REQUIREMENT » Could you give back the records from the line containing "The width and height of the screenshot is (982, 521)." through the line containing "Action: (x=788, y=27)", with "chevron" replaced by "arrow", everything else unchanged and no other records included?

------------------------------

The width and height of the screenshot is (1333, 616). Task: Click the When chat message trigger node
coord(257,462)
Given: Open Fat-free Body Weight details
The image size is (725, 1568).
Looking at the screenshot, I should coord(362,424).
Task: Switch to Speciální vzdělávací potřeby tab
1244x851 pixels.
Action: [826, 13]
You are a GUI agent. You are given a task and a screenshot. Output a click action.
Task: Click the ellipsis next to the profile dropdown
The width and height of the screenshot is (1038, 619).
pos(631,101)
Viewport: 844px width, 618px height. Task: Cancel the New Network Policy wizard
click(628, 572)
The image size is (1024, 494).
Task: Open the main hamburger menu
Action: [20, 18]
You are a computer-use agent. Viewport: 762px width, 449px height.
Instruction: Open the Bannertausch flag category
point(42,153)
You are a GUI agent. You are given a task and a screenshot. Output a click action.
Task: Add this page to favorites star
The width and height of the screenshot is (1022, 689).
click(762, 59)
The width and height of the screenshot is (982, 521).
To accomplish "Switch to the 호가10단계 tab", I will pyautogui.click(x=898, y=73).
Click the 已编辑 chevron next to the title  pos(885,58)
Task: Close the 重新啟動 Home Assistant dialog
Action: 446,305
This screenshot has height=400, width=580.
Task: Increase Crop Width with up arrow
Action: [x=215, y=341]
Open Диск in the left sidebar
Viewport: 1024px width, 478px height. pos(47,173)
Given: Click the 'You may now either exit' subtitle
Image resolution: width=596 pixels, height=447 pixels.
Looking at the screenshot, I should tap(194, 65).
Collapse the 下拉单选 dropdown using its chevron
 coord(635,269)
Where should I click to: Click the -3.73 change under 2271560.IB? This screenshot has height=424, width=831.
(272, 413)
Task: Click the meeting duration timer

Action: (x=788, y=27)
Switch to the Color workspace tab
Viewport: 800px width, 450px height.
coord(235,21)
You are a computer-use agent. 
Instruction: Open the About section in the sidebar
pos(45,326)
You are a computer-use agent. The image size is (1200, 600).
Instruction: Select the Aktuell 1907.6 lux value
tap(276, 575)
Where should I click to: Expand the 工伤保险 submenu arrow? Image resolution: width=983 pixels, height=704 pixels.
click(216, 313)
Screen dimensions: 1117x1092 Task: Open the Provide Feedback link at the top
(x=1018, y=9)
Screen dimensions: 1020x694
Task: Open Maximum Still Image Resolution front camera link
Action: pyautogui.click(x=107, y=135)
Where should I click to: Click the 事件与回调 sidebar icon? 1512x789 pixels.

------------------------------

ANSWER TO THE TASK »
The width and height of the screenshot is (982, 521).
To accomplish "Switch to the 호가10단계 tab", I will pyautogui.click(x=898, y=73).
Click the 已编辑 arrow next to the title  pos(885,58)
Task: Close the 重新啟動 Home Assistant dialog
Action: 446,305
This screenshot has height=400, width=580.
Task: Increase Crop Width with up arrow
Action: [x=215, y=341]
Open Диск in the left sidebar
Viewport: 1024px width, 478px height. pos(47,173)
Given: Click the 'You may now either exit' subtitle
Image resolution: width=596 pixels, height=447 pixels.
Looking at the screenshot, I should tap(194, 65).
Collapse the 下拉单选 dropdown using its arrow
 coord(635,269)
Where should I click to: Click the -3.73 change under 2271560.IB? This screenshot has height=424, width=831.
(272, 413)
Task: Click the meeting duration timer

Action: (x=788, y=27)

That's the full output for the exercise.